==== Study material ====

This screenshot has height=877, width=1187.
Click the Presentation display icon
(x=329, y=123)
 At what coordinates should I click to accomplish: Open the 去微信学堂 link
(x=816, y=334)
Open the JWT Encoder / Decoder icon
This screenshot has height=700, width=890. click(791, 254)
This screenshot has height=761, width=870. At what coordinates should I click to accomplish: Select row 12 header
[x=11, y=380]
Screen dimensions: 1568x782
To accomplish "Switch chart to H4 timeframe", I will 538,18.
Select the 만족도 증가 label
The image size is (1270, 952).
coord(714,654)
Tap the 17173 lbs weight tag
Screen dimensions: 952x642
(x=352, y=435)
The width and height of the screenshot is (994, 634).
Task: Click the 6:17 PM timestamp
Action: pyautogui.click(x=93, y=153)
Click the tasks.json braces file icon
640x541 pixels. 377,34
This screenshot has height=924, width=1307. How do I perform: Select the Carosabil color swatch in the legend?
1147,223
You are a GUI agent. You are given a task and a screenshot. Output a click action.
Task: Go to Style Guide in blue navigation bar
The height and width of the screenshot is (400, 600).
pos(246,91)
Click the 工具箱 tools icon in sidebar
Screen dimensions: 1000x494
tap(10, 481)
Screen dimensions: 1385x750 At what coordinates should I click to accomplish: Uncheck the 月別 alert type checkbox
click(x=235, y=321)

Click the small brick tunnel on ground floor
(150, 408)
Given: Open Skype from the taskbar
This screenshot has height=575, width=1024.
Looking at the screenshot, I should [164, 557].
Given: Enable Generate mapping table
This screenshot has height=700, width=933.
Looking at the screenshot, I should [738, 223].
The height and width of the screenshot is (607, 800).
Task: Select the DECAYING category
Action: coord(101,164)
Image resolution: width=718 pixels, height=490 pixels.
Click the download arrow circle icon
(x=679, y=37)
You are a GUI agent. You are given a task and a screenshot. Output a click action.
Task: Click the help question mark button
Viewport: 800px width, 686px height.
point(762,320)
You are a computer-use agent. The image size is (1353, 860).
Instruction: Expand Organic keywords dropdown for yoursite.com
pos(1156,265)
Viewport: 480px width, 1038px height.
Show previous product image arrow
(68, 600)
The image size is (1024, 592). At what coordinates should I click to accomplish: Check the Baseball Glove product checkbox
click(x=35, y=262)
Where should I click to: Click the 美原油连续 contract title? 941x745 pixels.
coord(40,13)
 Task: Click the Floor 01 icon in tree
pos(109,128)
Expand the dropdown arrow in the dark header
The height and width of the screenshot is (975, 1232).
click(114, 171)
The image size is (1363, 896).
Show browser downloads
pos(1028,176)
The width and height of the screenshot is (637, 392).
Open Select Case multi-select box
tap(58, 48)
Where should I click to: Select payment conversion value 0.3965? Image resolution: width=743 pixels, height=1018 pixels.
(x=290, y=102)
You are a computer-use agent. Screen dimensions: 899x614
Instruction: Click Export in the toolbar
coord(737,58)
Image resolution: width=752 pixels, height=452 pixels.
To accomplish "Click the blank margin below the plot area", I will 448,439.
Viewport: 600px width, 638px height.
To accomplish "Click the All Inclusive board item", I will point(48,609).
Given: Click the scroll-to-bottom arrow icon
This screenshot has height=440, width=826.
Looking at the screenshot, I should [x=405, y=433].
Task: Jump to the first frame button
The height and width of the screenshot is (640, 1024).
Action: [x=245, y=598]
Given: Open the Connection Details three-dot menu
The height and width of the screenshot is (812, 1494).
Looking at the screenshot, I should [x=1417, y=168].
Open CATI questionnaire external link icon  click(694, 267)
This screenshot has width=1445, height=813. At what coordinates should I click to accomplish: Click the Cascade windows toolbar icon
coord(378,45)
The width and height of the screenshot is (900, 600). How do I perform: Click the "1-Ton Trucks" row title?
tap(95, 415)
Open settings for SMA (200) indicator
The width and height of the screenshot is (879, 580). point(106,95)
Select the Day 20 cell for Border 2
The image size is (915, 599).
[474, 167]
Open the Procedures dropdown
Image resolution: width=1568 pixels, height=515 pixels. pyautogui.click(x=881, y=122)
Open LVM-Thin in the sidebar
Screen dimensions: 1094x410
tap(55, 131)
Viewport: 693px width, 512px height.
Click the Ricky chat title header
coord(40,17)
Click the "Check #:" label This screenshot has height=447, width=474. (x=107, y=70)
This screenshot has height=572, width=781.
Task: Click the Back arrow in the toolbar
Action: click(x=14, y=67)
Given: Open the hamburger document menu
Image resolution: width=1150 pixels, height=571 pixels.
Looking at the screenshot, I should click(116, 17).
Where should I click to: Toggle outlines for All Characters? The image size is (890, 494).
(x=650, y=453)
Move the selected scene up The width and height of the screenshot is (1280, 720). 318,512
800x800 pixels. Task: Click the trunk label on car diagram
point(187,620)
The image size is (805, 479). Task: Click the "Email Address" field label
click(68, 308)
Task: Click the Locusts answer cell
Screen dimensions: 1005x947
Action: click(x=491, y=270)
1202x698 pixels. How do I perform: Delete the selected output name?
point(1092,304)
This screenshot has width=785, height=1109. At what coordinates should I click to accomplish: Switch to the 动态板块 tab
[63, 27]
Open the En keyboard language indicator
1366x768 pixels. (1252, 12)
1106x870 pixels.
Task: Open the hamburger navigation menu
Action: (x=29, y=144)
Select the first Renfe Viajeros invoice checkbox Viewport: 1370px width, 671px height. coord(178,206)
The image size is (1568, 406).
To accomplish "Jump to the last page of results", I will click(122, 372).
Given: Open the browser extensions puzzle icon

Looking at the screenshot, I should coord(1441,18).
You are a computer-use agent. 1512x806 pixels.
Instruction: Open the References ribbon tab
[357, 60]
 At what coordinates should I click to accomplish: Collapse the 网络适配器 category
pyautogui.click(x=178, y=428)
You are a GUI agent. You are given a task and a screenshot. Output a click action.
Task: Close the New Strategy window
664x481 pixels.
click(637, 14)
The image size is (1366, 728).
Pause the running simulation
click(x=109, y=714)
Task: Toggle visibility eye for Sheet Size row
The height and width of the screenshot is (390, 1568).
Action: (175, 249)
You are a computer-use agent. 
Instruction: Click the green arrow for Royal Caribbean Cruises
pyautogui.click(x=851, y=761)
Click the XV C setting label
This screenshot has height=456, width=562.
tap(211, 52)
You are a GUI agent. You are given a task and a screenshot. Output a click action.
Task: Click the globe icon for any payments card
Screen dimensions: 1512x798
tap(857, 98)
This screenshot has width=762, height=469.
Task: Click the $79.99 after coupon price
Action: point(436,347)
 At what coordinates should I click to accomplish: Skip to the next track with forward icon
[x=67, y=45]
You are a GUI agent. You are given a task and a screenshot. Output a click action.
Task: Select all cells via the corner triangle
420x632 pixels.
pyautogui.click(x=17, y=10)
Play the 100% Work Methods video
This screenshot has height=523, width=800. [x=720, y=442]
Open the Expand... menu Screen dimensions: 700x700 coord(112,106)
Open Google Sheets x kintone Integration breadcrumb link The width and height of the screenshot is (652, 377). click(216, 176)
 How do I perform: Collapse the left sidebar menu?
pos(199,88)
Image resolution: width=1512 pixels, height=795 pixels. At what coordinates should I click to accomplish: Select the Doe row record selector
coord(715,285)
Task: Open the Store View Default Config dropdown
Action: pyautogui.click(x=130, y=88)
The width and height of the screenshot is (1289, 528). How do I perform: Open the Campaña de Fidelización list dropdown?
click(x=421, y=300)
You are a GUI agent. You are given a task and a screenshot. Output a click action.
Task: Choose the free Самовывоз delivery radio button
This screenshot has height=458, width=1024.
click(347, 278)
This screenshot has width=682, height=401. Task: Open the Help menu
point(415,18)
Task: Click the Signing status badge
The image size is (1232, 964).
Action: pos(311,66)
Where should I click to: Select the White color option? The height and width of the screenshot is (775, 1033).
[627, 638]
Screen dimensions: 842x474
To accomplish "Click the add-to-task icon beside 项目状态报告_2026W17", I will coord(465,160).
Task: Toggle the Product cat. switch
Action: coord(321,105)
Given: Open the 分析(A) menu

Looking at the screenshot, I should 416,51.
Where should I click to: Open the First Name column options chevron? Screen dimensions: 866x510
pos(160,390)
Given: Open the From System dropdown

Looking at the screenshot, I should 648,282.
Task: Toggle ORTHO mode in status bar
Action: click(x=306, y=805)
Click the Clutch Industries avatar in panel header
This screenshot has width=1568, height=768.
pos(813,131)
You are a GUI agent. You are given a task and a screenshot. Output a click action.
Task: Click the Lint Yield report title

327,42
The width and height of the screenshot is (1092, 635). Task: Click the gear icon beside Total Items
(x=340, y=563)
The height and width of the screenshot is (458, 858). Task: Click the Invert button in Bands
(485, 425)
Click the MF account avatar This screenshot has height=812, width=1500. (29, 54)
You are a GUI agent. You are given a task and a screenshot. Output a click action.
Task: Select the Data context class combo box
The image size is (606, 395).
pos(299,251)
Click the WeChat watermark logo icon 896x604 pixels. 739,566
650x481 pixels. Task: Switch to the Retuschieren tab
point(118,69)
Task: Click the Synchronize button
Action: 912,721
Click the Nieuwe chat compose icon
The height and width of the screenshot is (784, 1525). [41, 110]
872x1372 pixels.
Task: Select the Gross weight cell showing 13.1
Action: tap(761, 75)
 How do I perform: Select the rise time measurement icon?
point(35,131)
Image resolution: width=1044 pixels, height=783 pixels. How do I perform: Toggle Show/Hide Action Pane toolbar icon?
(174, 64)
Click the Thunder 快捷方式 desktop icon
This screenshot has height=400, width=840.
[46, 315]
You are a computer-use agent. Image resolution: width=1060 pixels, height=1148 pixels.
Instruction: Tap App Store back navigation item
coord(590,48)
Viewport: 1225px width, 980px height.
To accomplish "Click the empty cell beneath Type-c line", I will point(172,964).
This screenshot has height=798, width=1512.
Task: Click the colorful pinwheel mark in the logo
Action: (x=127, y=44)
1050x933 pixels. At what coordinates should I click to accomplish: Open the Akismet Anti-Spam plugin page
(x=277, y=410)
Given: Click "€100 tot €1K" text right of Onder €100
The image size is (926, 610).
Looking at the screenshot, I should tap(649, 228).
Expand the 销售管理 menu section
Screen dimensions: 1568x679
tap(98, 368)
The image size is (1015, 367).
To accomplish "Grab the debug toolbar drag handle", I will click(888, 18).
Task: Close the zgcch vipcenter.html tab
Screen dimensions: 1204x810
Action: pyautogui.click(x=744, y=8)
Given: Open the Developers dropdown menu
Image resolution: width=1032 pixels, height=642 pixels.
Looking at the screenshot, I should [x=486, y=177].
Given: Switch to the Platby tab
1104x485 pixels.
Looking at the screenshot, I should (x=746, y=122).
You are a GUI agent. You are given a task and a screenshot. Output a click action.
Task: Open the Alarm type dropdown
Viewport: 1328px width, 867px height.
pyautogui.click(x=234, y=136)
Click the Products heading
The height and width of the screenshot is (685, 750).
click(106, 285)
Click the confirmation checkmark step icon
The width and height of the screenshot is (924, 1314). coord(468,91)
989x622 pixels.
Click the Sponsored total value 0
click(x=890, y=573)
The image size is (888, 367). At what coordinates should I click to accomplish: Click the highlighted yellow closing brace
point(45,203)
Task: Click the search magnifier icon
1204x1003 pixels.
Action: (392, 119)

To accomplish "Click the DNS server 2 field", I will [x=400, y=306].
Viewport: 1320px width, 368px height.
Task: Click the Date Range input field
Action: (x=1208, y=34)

====

Problem to solve: Only the lines above starting at the line that holds "At what coordinates should I click to accomplish: Open the 去微信学堂" and ending at the line that holds "Screen dimensions: 1568x782" are to be repeated, exactly and in full.

Answer section:
 At what coordinates should I click to accomplish: Open the 去微信学堂 link
(x=816, y=334)
Open the JWT Encoder / Decoder icon
This screenshot has height=700, width=890. click(791, 254)
This screenshot has height=761, width=870. At what coordinates should I click to accomplish: Select row 12 header
[x=11, y=380]
Screen dimensions: 1568x782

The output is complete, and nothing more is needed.